Saturday, February 5, 2011

SHERIA ZA KIMILA TANZANIA/CUSTOMARY LAW CASES

CUSTOMARY LAW CASES
5/2/2011

1. ADAMU MTONDO v. LIKUNA OMARI (1968) HCD 289 – Hamlyn, J.

Divorce –Islamic Law – Divorce Normally Must be Pronounced three times – Revocation of Divorce – Unaffected by Fact Dowry not fully paid.

Appelant orally pronounced a divorce from his wife. Somewhat less than a month later, presumably in a period of “tuhr”, he orally revoked the divorce. The PC held that the divorce was complete and, on appeal, the DC affirmed acting on the advice of an assessor that the revocation was of no effect because the dowry had not been fully paid at that time. Neither court specified the school of Muslim law which the parties adhered.

Held:
1. Under the more common interpretations, divorce is effected only by three pronouncements and was not effected here, where only one pronouncement was given. Trial courts should specify the school of Muslim law which is applicable; in the absence of any indication to the contrary, it should be presumed that the more common interpretation applies.
2. Even if the single pronouncement was effective, the fact that the dowry had not been fully paid did not affect the validity of the revocation and the oral divorce was rescinded. Appeal allowed and respondent declared to be still the lawful wife of appellant.

2. MAHUNDYA MBURUMATARE v. MUGENDI NYAKANGARA (1969) HCD 7
26/11/2968 - Seaton, J.
Customary marriage – Validity depends upon the issue of a marriage certificate.

The respondent claimed compensation for adultery allegedly committed by his alleged wife. The question turned on the proof of marriage. The respondent argued that he married the woman in 1964, and that the marriage certificate was not regarded as necessary under the local customs.

Held:
1. The case falls to be determined under the Declaration of Customary Law, GN 279 OF 1963. Sec. 86 provides that the marriage must be legalized by the issue of a marriage certificate. The traditional ceremonies have no legal force.
2. IN the instant case, besides the non-production of the marriage certificate there were other discrepancies in evidence which indicated that there was no marriage between the respondent and the woman. Appeal allowed.

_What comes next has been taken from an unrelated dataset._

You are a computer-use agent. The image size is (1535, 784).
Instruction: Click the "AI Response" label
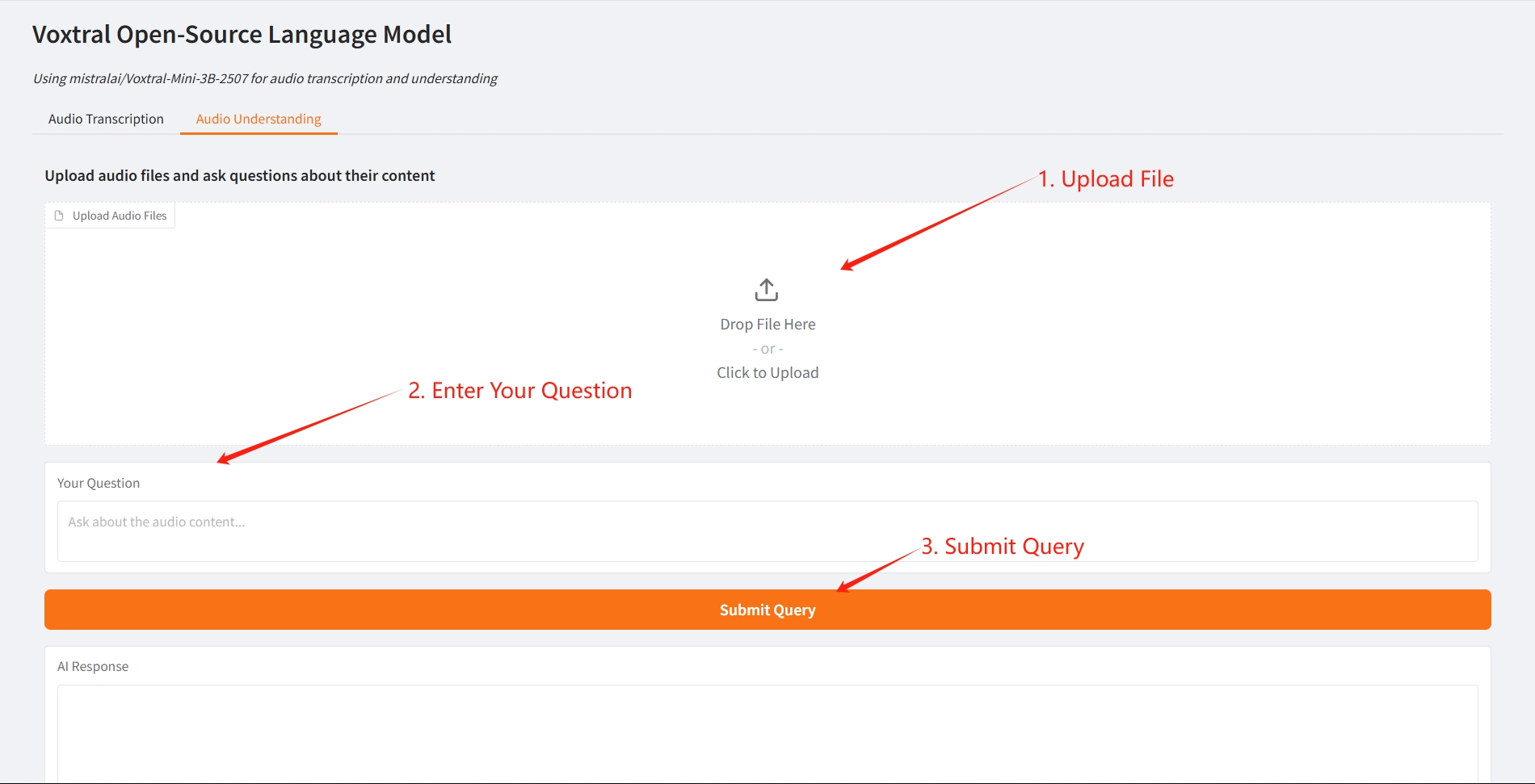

3. MATIKO CHABHA v. MATHIAS MWITA (1969) HCD 8 - Saidi, J. – 4/11/1968
Divorce – Return of dowry – When permissible.

This was a claim for the return of dowry. The parties were married under customary law, and the Husband had paid dowry. On divorce, normally dowry is not returnable once the children have been born, which was the case here. However, the wife has since remarried, and her father had received a second set of dowry.

Held:
1. Under Clause 52B of the Customary Declaration Order 1963 the claim for the return of dowry b y the husband on dissolution of the marriage cannot be entertained if the wife has borne him children. The Declaration does not touch on the relevant issue raised in the instant case, namely whether it is fair to bar the husband from recovering the dowry or a proportionate part thereof where the wife who has borne him children is divorced and having been re-married dowry is paid again to the father. This way a father could get several sets of dowry for the same daughter. In such a case the former husband is entitled to receive a substantial part of the dowry he has paid.

Note from Blogger:
With due respect to his Lordship, this decision makes the wife look exactly like a commodity on the marketplace and not a human being. It is not fair and I think this was an erroneous decision, even then (1968). The dowry from the first husband or any subsequent husband for that matter was not supposed to be paid, with or without the appearance of children in the marriage!

4. RALANG MUMANYI v WAMBURA MWITA (1969) HCD 9 – Seaton, J. –

The appellant sued the defendant in the primary court in North Mara District for the return of bride wealth. There was evidence that after several years of marriage, the plaintiff’s wife (the defendant’s daughter) had deserted the plaintiff, but there was no evidence that the plaintiff had obtained a divorce. At the trial the plaintiff and the defendant gave evidence but were not allowed to cross-examine one another. It was not recorded whether or not they were allowed to call other witnesses. No issues were framed by the court, nor were the opinion of the assessors recorded. The trial court gave judgment for the plaintiff, relying on ss. 133, 134 and 140 of Law of Persons GN 279/1963, which provide that desertion is a ground for divorce and that the Husband may claim divorce and seek a return of bride wealth without legal obligation to search for his wife.
HELD:

1. After the Plaint had been read and the defendant’s statement in reply recorded, the court should have framed the issues in the case and determined whether or not the defendant admitted or denied the plaintiff’s allegations. [Citing r. 44-47 Magistrates Courts [Civil Procedure in Primary Court] Rules, GN 310 of 1964.
2. The trial court should have recorded whether or not the parties had been given opportunity to cross-examine and to call witnesses.
3. Although a primary court has discretion as to whether or not to sit with assessors [s.8 MCA Cap. 537], once the court decided to sit with assessors it must record their opinions and, if he disagrees with them, give reasons for his disagreement.
4. The section of the law of Persons cited by the trial court must be read together with s. 37A which provides that bride wealth may be required to be returned “in case of divorce.” In the present case, there was no evidence of a divorce and the award cannot be sustained.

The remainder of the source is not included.